The branch line, previously operated by steam, was electrified using a third-rail system in March 1938. In January 1963, the route reverted to diesel operation under British Rail, owing to decreasing ridership and increased operating costs.

Following closure for conversion to the Tyne and Wear Metro on 1 June 1981, the station was subsequently demolished and rebuilt.

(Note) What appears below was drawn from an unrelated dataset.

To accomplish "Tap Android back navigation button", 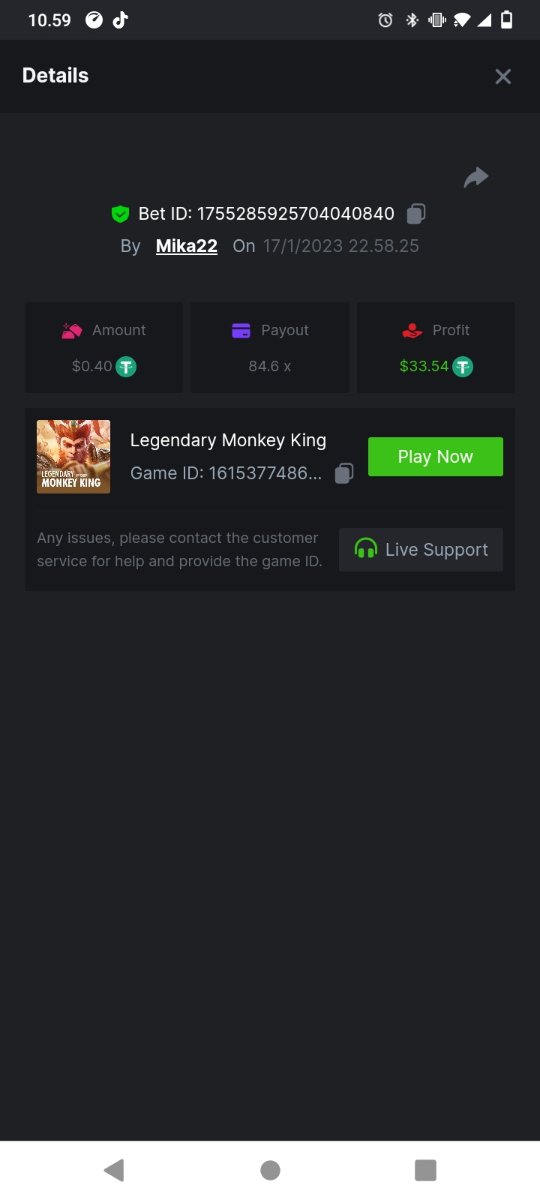I will point(114,1170).
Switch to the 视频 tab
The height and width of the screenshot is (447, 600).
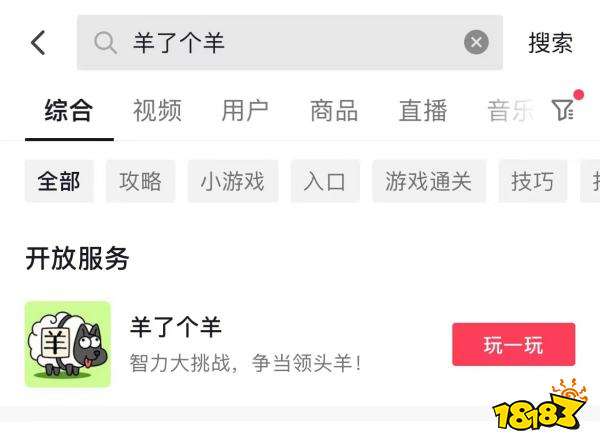coord(157,110)
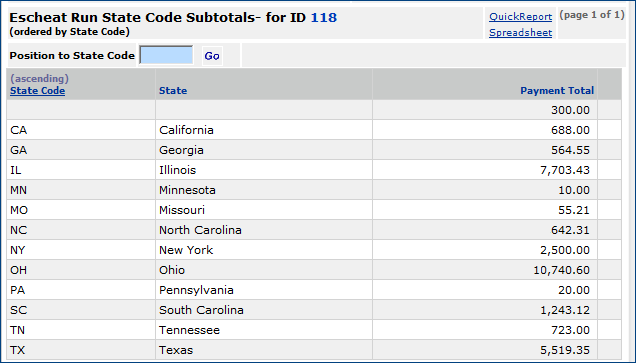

Jarrow is situated on a single line section of track, but has a long passing loop for Tyne and Wear Metro services, and therefore two platforms. On the north side of the station is a single-track line used by freight services.

Metro Flow Development
During the 2020 Budget, the UK Government announced an investment of £95million towards the £103million Metro Flow project, which aims to increase capacity by up to 30,000 passenger journeys per day, and improve reliability on the branch line between Pelaw and South Shields. From September 2022, the project will include upgrading and electrifying a currently freight-only line, doubling three sections of single track between Pelaw and Bede, and purchasing four extra trains in addition to the 42 which have already been funded.

Facilities
The station has two platforms, both of which have ticket machines (which accept cash, card and contactless payment), smartcard validators, sheltered waiting area, seating, next train audio and visual displays, timetable and information posters and an emergency help point. There is step-free access to both platforms by ramp, with platforms also accessed by footbridge. The station has free car park, with 23 spaces (plus two accessible spaces). There is also cycle storage at the station, with five cycle lockers and six cycle pods.

Services
, the station is served by up to five trains per hour on weekdays and Saturday, and up to four trains per hour during the evening and on Sunday between South Shields and St James via Whitley Bay.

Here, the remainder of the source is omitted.